In terms of timing, the cycle mentioned above is expected to culminate about a year after the next halving event, which is currently scheduled for May 2020. Bitcoin's halving events have been known to trigger a sharp upswing. year in advance, which is consistent with the growth we have seen so far this year.
Of course, historical performance does not guarantee future earnings. It can be argued that halving percentage gains is a rather arbitrary way of measuring future performance. There is no fundamental indicator that the next bitcoin parabolic rally should be two times smaller than its previous growth percentage. In other words, the aforementioned scenario is by no means a guarantee.
That being said, long-term holders should be encouraged by the latest developments in the world of cryptography. Some of these developments have been exposed in a recent Hacked article that explains why bitcoin is in full swing. In this context, it is not unrealistic to believe that the next cycle will produce higher highs than the previous peak. Read more: The next Quadrennial Bitcoin cycle has already begun; Here's what investors can expect.
Update BTC / USD
Bitcoin's trading range was cut on Sunday, with prices set between $ 7,900 and $ 8,100. At the time of writing, the BTC award was valued at just under $ 8,000.

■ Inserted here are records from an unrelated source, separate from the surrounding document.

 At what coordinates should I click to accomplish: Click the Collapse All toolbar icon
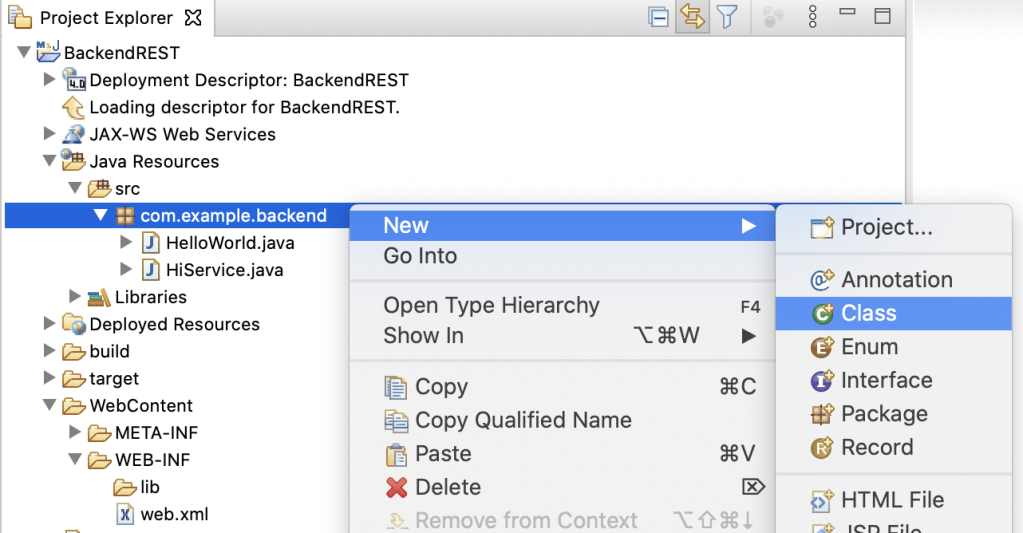tap(658, 16)
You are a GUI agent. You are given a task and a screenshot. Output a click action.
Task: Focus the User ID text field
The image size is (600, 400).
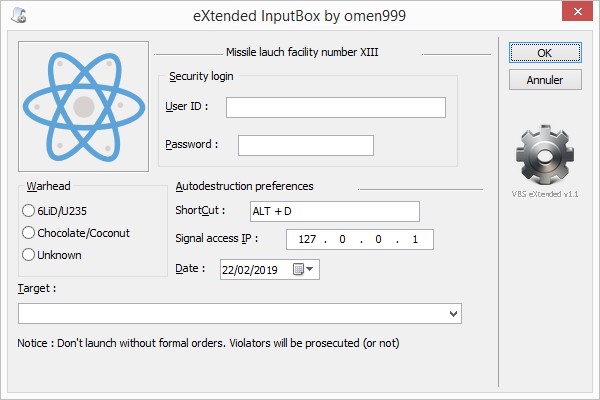[336, 107]
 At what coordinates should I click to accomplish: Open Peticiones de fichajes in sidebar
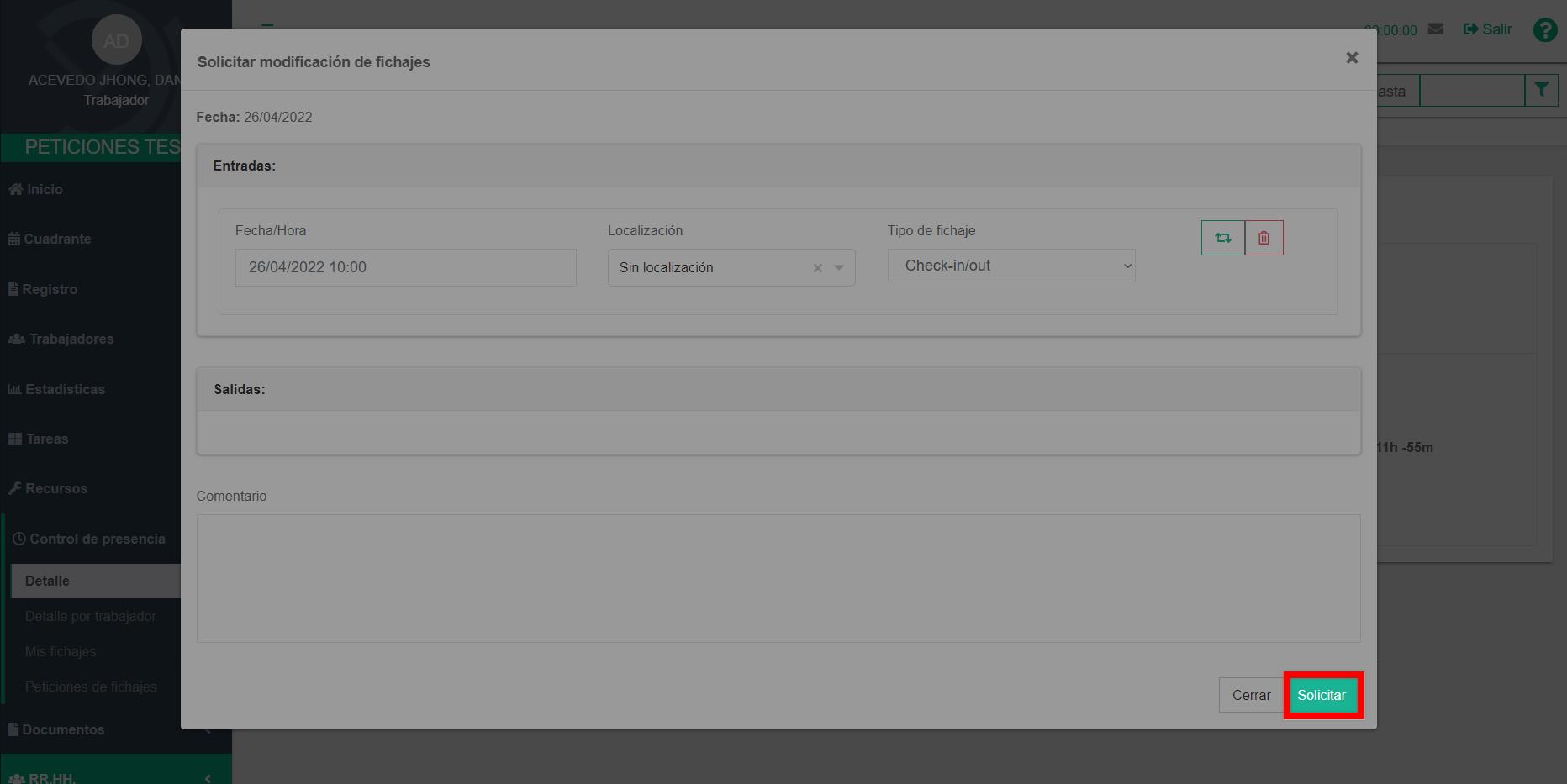91,687
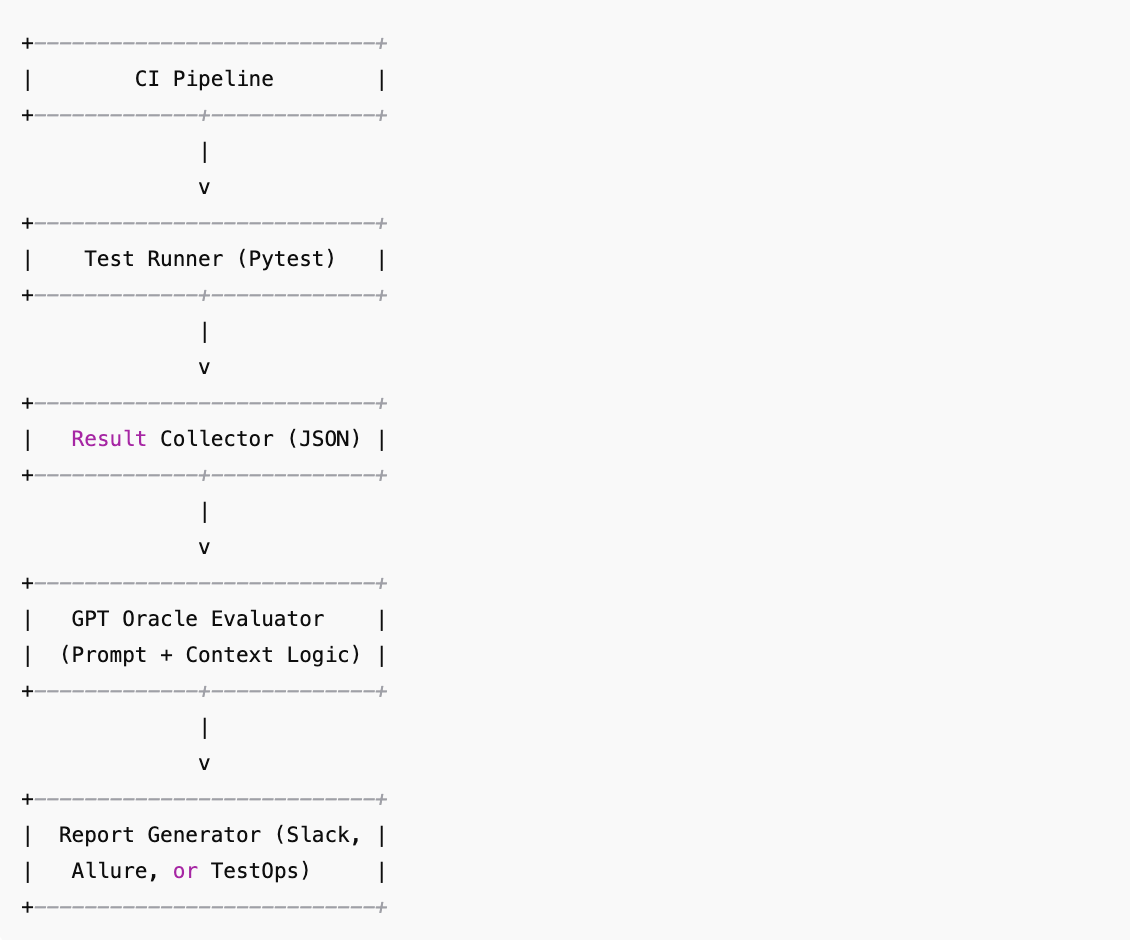Click the word "Slack" in the report box

pyautogui.click(x=317, y=835)
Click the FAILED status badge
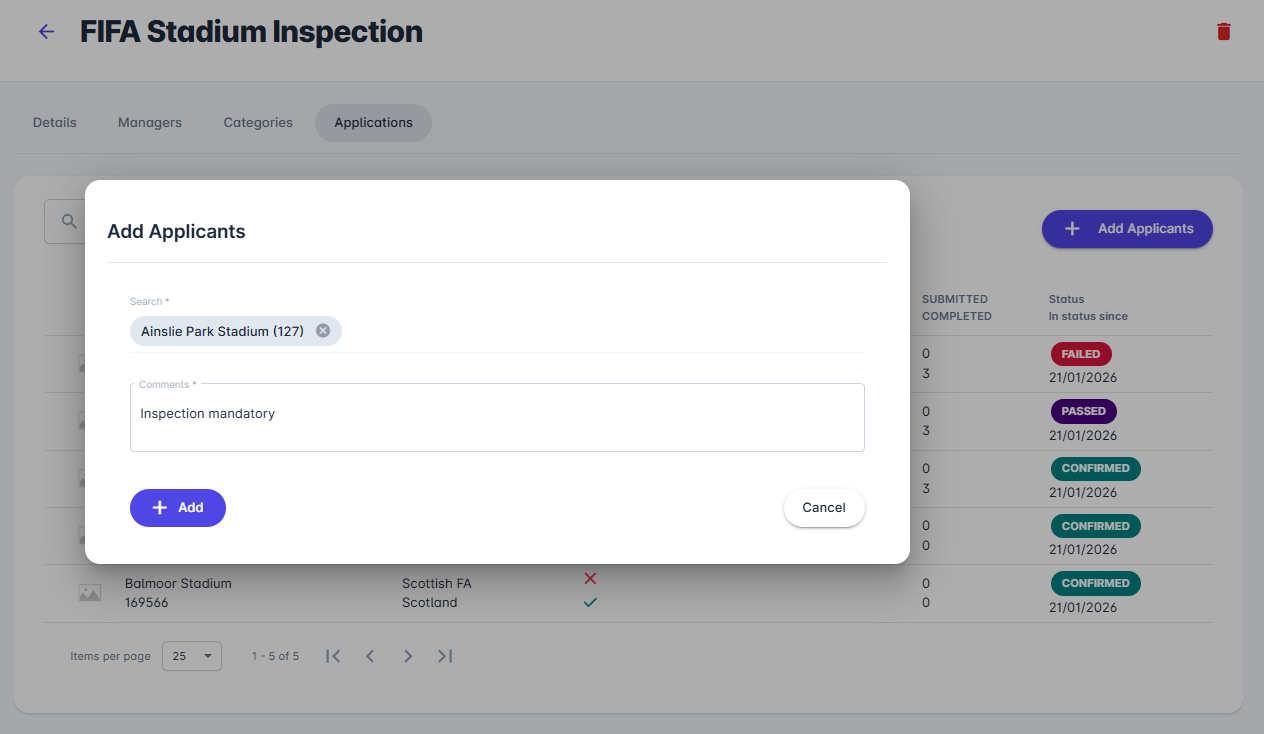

The underlying trend remains bullish, with the relative strength index holding above 60 and the accumulation / distribution line reaching a new high.
Bitcoin is facing strong resistance in the region from $ 8,200 to $ 8,300. Not getting out of this range is considered bearish despite the bulls' refusal to yield the land. This is evidenced by the fact that the market has rapidly cushioned the decline for two weeks when BTC suddenly crashed after a whale sold 5,000 virtual currency units.
Disclaimer: The author is the owner of Bitcoin, Ethereum and other crypto-currencies. He holds investment positions in coins, but does not engage in short-term or day trading.
The selected image is a courtesy of Shutterstock. Chart via CoinMarketCap.